From 6f32238f119236322dfb16262a88c3a9c5141413 Mon Sep 17 00:00:00 2001
From: Nathan Bossart <nathandbossart@gmail.com>
Date: Thu, 15 Dec 2022 14:11:43 -0800
Subject: [PATCH v1 1/1] handle race condition when restarting wal receivers

---
 src/backend/postmaster/postmaster.c | 28 ++++++++++++++++++++++------
 1 file changed, 22 insertions(+), 6 deletions(-)

diff --git a/src/backend/postmaster/postmaster.c b/src/backend/postmaster/postmaster.c
index eac3450774..9d6f58e0b3 100644
--- a/src/backend/postmaster/postmaster.c
+++ b/src/backend/postmaster/postmaster.c
@@ -1601,9 +1601,9 @@ checkControlFile(void)
  *
  * In normal conditions we wait at most one minute, to ensure that the other
  * background tasks handled by ServerLoop get done even when no requests are
- * arriving.  However, if there are background workers waiting to be started,
- * we don't actually sleep so that they are quickly serviced.  Other exception
- * cases are as shown in the code.
+ * arriving.  However, if there are background workers or a WAL receiver
+ * waiting to be started, we make sure they are quickly serviced.  Other
+ * exception cases are as shown in the code.
  */
 static void
 DetermineSleepTime(struct timeval *timeout)

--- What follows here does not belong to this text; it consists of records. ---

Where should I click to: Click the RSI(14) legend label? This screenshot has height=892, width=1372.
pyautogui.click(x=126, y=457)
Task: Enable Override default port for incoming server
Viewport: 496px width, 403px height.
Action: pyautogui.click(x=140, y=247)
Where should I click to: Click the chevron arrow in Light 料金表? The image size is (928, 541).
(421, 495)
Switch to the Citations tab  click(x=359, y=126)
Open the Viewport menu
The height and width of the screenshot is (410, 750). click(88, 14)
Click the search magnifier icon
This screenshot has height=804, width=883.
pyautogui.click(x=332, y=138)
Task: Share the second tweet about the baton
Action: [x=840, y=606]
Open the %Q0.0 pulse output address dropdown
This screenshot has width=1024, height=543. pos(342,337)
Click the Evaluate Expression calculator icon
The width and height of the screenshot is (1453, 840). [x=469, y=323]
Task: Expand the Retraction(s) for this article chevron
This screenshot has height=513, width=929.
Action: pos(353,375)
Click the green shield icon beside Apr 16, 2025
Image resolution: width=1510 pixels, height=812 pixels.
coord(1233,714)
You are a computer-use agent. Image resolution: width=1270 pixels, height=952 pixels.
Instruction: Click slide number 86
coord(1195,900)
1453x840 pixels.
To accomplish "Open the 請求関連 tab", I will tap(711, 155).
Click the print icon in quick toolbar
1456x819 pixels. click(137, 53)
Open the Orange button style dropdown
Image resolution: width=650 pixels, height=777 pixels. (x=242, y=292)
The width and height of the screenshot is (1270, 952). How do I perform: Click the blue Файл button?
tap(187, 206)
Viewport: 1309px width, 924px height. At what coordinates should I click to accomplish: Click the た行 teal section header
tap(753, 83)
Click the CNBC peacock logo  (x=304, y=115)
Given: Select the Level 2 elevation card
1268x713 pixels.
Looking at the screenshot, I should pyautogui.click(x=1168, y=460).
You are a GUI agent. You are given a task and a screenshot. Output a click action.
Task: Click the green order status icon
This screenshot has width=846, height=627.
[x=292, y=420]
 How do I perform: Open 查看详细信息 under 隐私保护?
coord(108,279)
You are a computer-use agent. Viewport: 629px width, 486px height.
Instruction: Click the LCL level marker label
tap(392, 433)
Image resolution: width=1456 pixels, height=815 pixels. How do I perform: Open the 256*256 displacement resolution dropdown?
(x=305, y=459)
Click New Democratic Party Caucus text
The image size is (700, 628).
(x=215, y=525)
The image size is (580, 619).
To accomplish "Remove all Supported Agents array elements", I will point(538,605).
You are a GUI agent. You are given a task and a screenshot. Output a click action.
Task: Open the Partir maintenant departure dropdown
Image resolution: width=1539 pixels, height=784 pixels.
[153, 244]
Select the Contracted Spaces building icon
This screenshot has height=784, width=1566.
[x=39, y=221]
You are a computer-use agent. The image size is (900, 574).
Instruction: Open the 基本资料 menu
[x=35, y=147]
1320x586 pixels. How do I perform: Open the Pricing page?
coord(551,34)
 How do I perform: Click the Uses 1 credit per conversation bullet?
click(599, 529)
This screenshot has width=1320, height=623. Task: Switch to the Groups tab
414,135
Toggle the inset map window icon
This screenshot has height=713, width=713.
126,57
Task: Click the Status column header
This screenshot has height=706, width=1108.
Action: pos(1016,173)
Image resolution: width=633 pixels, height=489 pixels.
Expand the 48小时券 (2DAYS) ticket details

@@ -1611,11 +1611,12 @@ DetermineSleepTime(struct timeval *timeout)
 	TimestampTz next_wakeup = 0;
 
 	/*
-	 * Normal case: either there are no background workers at all, or we're in
-	 * a shutdown sequence (during which we ignore bgworkers altogether).
+	 * Normal case: either there are no background workers and no WAL receiver
+	 * at all, or we're in a shutdown sequence (during which we ignore
+	 * bgworkers and the WAL receiver altogether).
 	 */
 	if (Shutdown > NoShutdown ||
-		(!StartWorkerNeeded && !HaveCrashedWorker))
+		(!StartWorkerNeeded && !HaveCrashedWorker && !WalReceiverRequested))
 	{
 		if (AbortStartTime != 0)
 		{
@@ -1674,6 +1675,21 @@ DetermineSleepTime(struct timeval *timeout)
 		}
 	}
 
+	/*
+	 * If WalReceiverRequested is set, we're probably waiting on a SIGCHLD to
+	 * arrive to clear WalReceiverPID before starting the new WAL receiver.  We
+	 * don't expect that to take long, so limit the sleep to 100ms so that we
+	 * start the new WAL receiver promptly.
+	 */
+	if (WalReceiverRequested)
+	{
+		TimestampTz walrcv_wakeup;
+
+		walrcv_wakeup = TimestampTzPlusMilliseconds(GetCurrentTimestamp(), 100);
+		if (next_wakeup == 0 || walrcv_wakeup < next_wakeup)
+			next_wakeup = walrcv_wakeup;
+	}
+
 	if (next_wakeup != 0)
 	{
 		long		secs;
-- 
2.25.1